1. Purpose and Scope

This Data Protection Policy outlines the principles and procedures governing the collection, processing, and protection of personal data by G23LAB. It applies to all employees, contractors, and third parties who process personal data on behalf of the organization.

2. Data Protection Principles

G23LAB adheres to the following data protection principles:

• Lawfulness, fairness, and transparency

• Purpose limitation

• Data minimization

• Accuracy

• Storage limitation

• Integrity and confidentiality

3. Legal Basis for Processing

Personal data will only be processed when there is a legal basis for doing so, such as consent, contract performance, legal obligation, vital interests, public task, or legitimate interests.

4. Types of Personal Data Processed

G23LAB may process the following categories of personal data:

• Contact information

• Employment details

• Financial information

5. Data Subjects' Rights

Individuals have the right to:

• Access their personal data

• Rectify inaccuracies

• Erase personal data

• Object to processing

• Restrict processing

• Data portability

6. Data Security Measures

G23LAB implements appropriate technical and organizational measures to ensure the security of personal data, including encryption, access controls, and regular security assessments.

7. Data Breach Response

In the event of a data breach, G23LAB will promptly assess the incident, notify the relevant authorities, and communicate with affected individuals as required by law.

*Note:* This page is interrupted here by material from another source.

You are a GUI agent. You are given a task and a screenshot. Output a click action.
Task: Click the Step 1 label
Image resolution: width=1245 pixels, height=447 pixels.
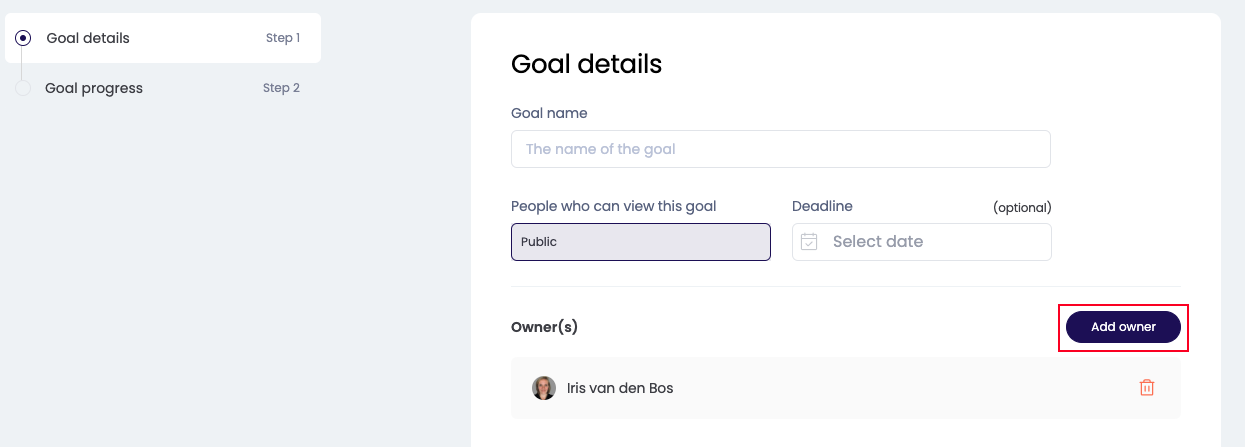coord(283,38)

8. Data Sharing and Third-Party Processing

Personal data may be shared with third parties only when necessary for the fulfillment of a legitimate purpose, and data processing agreements are established to ensure compliance with data protection standards.

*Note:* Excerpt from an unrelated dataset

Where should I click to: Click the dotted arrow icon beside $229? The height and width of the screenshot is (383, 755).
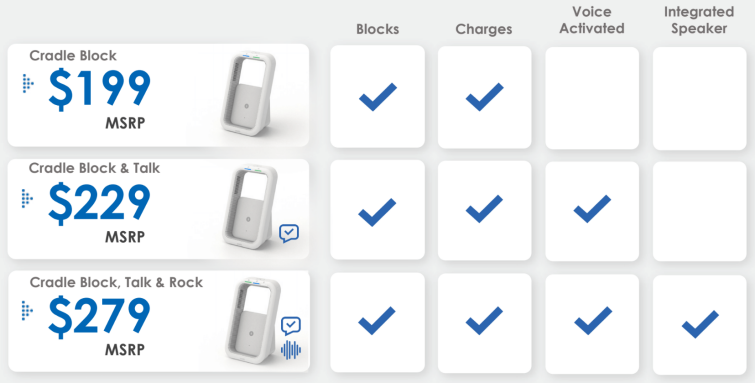click(27, 198)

9. Data Retention and Disposal

Personal data will be retained for the period necessary to fulfill the purposes for which it was collected. Data will be securely disposed of when it is no longer needed.

10. Data Protection Officer (DPO)

G23LAB has appointed a Data Protection Officer responsible for ensuring compliance with data protection laws and facilitating communication with data subjects and supervisory authorities.

11. Staff Training and Awareness

All employees are trained on data protection principles and practices, and awareness is promoted through regular communications.

12. Compliance with Applicable Laws

G23LAB is committed to complying with all relevant data protection laws and regulations.

13. Review and Updates

This Data Protection Policy will be regularly reviewed and updated to ensure ongoing compliance with legal requirements and organizational needs.